Hi all, I'm in a rush to go file stupid taxes, so I will be back later to read over all of your posts. I'm just quickly dropping by to vent. Before I vent the GREAT news is that Sidney's glucose numbers have been stable for 2 days!!!! Stable and in a good range. I have my fingers crossed and prayers said.
Now my vent. I spoke with my pdoc's very sweet nurse. I had left a message last Thursday telling her that I was having extreme anxiety and asked that she speak with the pdoc to approve a 300mg increase in Gabapentin. So 1,200 to 1,500. I finally heard back from the nurse this morning. She gave me the message from my pdoc, that b****. The pdoc said "Life has its ups and downs. I won't authorize an increase in Gabapentin."
I hate that woman. Hate her. I have to plead for her understanding. It's not right. It is sooo stressful.

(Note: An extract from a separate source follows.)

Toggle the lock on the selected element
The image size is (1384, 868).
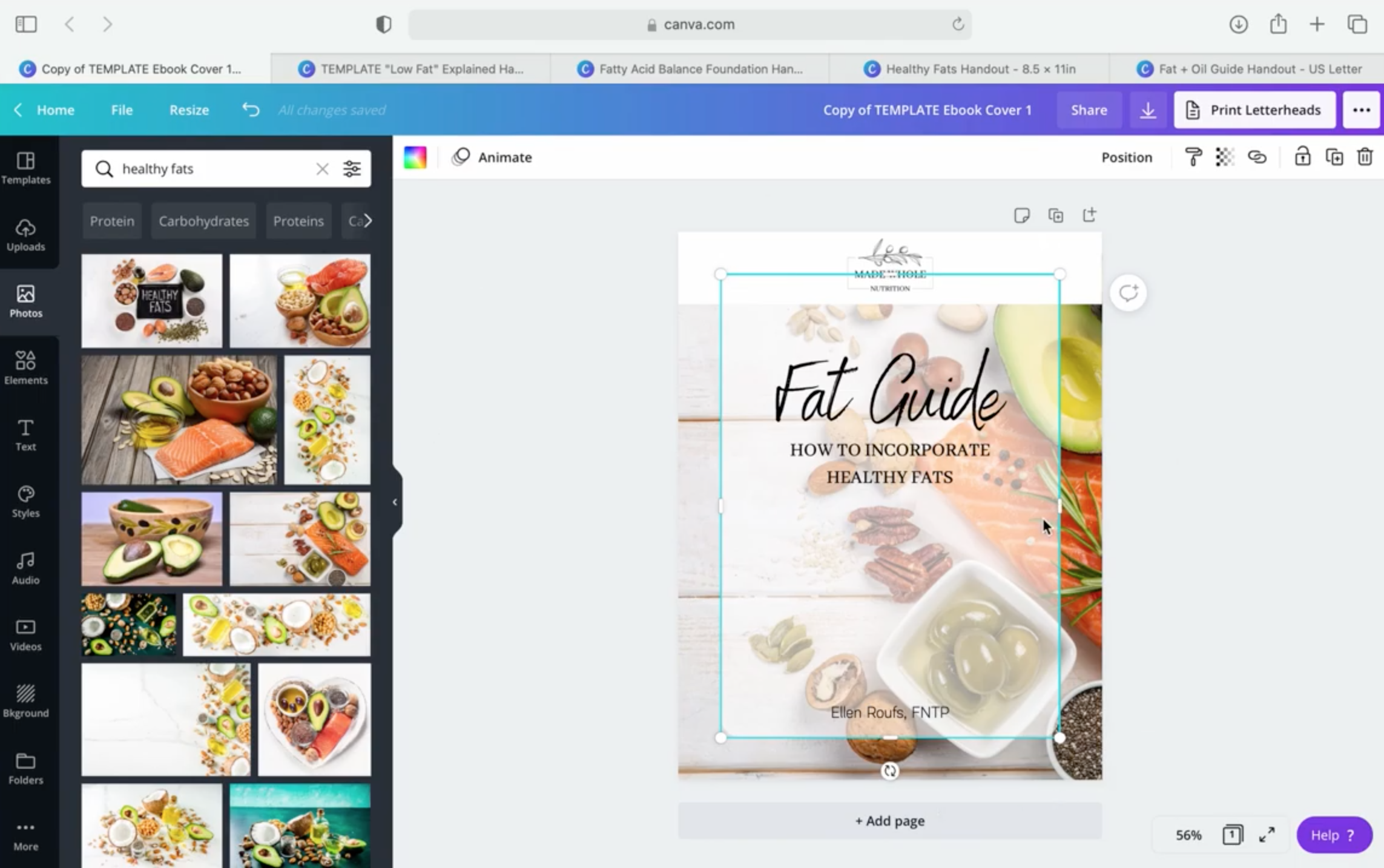[1302, 157]
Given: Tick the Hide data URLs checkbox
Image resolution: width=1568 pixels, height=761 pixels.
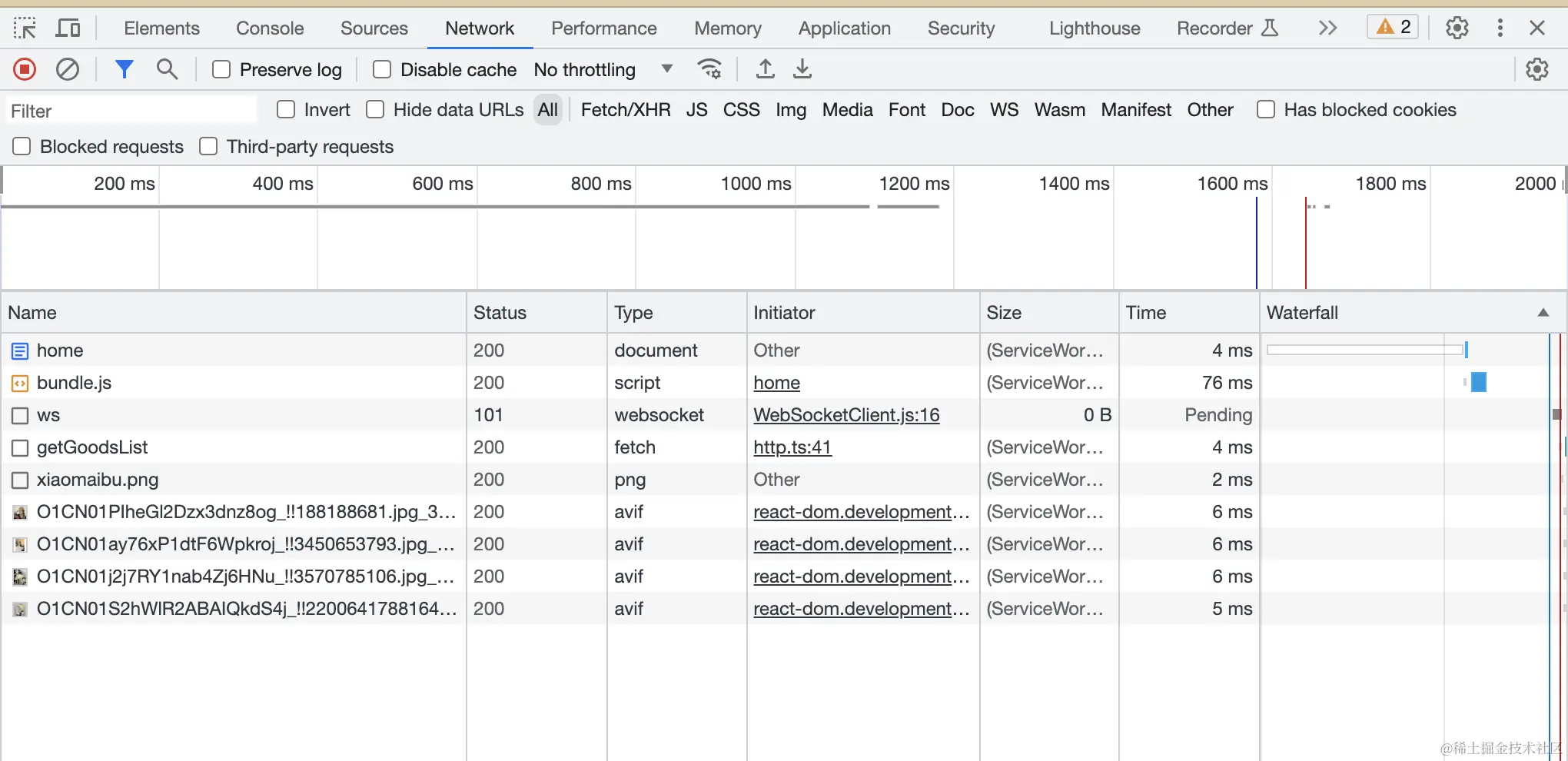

I told the nurse that I increased the Gaba by 300mg. on Saturday and by Sunday the anxiety had become manageable. A "normal" anxiety. I was furious. I told the nurse that either that b**** approve the increase or I'm going to another clinic. At the age of 59 I'm fully aware that "life has its ups and downs." And at this age I have learned not to take shite sitting down. I will fight and scratch to get what I know I need. First off, if the appointment with that b**** doesn't go as I want it to I will make a LOUD complaint to her supervisor. Beyond that I will make it clear that I am dissatisfied with the clinic (they are very much in need of patients right now) and will be seeking healthcare somewhere else.
I am furious. Absolutely beside myself. I am trying to be smart about my complaints and not go crazy on someone. So, breathe. Breathe.
Thanks for listening dear ones. I would appreciate some good vibes. And if anyone has any suggestions on how to communicate with a stubborn psychiatrist, please let me know. See you after awhile.